**** Material shown ****
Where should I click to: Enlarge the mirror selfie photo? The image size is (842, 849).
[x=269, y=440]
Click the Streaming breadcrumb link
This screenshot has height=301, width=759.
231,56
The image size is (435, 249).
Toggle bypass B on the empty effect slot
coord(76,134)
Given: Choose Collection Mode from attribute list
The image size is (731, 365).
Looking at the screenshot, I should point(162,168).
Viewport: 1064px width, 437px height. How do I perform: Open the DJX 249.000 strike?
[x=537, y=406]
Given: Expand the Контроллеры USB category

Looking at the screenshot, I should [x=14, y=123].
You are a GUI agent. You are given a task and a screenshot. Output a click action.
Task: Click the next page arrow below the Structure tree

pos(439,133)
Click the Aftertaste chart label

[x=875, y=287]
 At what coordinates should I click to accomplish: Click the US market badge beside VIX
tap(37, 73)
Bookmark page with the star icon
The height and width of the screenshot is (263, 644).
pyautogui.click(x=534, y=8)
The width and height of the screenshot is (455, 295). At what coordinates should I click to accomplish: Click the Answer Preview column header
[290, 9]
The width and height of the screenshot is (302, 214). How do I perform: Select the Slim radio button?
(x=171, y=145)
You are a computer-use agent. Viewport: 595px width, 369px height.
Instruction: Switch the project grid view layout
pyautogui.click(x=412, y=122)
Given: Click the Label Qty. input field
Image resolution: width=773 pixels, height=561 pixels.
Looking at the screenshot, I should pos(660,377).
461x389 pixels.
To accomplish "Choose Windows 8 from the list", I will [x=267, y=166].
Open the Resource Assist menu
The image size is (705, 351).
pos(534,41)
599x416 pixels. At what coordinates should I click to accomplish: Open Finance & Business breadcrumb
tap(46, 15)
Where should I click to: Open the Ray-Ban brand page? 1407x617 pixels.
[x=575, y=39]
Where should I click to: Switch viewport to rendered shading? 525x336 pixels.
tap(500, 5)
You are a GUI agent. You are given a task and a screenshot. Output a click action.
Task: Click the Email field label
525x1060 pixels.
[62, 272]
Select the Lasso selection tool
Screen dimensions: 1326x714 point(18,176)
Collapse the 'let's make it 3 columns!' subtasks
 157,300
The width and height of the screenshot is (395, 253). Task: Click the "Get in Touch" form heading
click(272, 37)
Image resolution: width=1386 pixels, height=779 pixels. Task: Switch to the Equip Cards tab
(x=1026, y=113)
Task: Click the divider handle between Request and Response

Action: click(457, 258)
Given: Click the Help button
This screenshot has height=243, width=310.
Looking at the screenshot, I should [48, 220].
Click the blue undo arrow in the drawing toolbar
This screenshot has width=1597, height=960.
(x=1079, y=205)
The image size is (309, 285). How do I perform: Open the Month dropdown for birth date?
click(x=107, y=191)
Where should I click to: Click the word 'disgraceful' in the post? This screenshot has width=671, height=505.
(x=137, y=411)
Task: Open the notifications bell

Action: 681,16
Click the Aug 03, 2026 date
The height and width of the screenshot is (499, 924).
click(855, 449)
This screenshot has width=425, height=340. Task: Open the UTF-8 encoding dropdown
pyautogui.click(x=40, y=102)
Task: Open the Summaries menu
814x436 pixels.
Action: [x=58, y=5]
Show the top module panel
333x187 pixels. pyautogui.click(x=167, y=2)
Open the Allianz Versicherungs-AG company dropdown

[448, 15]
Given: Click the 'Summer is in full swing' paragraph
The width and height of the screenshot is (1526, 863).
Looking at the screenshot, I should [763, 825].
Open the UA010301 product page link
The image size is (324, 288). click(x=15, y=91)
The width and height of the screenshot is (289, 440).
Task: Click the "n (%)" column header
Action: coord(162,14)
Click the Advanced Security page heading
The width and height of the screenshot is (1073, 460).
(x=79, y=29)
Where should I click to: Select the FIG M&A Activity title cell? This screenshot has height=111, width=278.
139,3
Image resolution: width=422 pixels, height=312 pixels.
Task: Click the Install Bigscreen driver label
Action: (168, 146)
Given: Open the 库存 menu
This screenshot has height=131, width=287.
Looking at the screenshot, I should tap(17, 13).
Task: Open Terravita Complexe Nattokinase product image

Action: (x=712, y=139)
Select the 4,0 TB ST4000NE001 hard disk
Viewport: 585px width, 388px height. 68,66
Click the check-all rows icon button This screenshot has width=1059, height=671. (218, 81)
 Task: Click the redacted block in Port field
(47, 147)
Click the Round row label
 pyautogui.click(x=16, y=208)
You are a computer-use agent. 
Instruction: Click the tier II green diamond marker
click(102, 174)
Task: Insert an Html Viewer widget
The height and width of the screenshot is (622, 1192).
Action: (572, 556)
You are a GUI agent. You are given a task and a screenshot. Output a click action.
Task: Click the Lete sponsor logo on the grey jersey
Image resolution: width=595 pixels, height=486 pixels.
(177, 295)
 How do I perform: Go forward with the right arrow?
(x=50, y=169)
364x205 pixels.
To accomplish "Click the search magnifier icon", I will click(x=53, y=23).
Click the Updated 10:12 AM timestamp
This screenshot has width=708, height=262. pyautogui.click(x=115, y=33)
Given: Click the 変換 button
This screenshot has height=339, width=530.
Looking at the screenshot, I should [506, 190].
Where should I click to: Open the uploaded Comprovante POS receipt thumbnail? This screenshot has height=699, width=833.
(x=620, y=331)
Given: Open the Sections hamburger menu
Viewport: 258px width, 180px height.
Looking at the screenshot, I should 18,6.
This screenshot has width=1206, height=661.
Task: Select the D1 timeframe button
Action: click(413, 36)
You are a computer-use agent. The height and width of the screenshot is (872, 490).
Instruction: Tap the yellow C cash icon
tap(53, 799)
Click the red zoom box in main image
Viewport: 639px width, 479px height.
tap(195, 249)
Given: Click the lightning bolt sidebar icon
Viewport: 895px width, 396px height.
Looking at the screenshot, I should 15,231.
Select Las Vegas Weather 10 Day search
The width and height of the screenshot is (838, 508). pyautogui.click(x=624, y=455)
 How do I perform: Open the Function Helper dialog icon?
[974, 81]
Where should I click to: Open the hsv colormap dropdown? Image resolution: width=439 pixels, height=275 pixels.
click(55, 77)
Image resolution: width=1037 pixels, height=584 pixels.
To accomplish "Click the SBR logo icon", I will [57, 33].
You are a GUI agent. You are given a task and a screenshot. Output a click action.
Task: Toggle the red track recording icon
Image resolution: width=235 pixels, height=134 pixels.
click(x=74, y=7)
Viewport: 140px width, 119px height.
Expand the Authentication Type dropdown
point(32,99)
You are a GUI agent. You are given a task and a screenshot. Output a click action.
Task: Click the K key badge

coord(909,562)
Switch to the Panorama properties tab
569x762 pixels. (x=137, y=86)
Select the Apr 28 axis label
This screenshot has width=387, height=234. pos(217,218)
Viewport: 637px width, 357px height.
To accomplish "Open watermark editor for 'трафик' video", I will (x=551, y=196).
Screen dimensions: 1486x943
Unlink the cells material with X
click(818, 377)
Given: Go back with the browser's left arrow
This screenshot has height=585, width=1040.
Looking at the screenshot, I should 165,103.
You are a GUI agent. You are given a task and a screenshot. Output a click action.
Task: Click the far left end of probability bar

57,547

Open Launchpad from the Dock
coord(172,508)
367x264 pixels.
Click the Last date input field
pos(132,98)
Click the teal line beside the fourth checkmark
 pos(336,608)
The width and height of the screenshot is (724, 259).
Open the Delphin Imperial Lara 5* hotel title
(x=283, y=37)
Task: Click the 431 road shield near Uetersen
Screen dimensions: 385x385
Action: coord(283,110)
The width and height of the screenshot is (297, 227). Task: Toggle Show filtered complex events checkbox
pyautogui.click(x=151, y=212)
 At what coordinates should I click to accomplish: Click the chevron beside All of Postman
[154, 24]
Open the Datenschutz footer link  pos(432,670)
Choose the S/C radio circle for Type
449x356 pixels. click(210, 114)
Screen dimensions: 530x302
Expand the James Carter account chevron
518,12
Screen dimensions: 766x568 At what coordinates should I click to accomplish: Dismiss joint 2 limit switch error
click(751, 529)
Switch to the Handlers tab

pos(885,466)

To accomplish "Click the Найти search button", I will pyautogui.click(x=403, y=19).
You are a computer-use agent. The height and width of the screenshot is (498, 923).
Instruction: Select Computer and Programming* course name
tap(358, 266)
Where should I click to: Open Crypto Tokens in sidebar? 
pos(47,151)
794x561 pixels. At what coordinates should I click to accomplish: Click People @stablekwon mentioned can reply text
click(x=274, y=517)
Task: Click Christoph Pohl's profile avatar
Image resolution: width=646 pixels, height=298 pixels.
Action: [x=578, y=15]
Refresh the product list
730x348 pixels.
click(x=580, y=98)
****
### What is needed:
Your answer should be a single number: the count of lines in the entries that hold the string "will".

### Answer to this problem:
5